Böylesine naif bir kurgunun içinde ne bir yan konu ne de girift bir entrika var. Ama iki kısa perde içinde zaman-mekan değişimi gerektiren 6 ayrı tablo var. Böylesine bir eserin şansı, Murat Atak gibi, iyi bir tiyatro rejisörüne teslim edilmesi olmuş. Atak, yaptığı eklemelerle bağlantıları kurmaya çalışırken, mekan ve olay değişimlerini, oyuncuları dondurup döner sahneyi çevirerek sağlamayı başarmış. Bir dramatik gerilimin çözümü olmayan, çocuksu finalde, lalelerin açmasını, danseden balerinlerle simgeleyip, “Büyük Amiral” adlı laleyi simgeleyen dansçıyı iyi bir buluşla tavana yükselterek, finali ortaokul müsameresi olmaktan kurtarmış. Çağda Çıtkaya’nın çok sempatik, hareketli ve hafif dekorları ile Nursun Ünlünün, pastel ağırlıklı iyi stilize edilmiş dönem kıyafetleri çok başarılı. Müzik, İlk perdedeki anlayışını, librettonun zorlaması ile ikinci perdede sürdüremiyor. Darbuka’nın da olduğu (ki o dönemde darbuka kullanılmazdı) bir alaturka zorlaması, gereksiz bir kontrast yaratıyor. Oysa çok daha soyut bir İstanbul esinlenmesi “Opera” anlayışına yakışırdı.Yine “lirik” in karakterler üzerine değil, hızlı geçen olay üzerine yoğunlaşması nedeniyle, tonal yazılmış bir yapıtta, akılda kalıcı bir arya yer almıyor. Lotte Rolünde soprano Burcu Kuru, Sadrazam Damatpaşa’da Bas Şafak Güç ve Ğülendam rölünde Ebru Kaptan, rollerine yakışan ses renkleri ve oyunculukları ile başarılılar.

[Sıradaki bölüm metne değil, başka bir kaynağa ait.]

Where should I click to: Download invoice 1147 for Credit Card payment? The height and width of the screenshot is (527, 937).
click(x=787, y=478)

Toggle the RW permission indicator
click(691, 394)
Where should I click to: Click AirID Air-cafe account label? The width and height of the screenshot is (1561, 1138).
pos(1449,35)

Ancak, onca emeğe, içtenlikli müziğe, sanatçıların terine, iyi dekora, iyi rejiye karşın; tarih konulu opera yazmakla, tarihte kalmış bir anlayışla opera yapmayı birbirine karıştırırsak, Lale Çalgınlığı’ndaki gibi opera sanatı adına “çağ dışına” düşeriz. Hem de opera librettosu yazarlığı hâlen amatör düzeyde olan bir ülkede, çok fena düşeriz!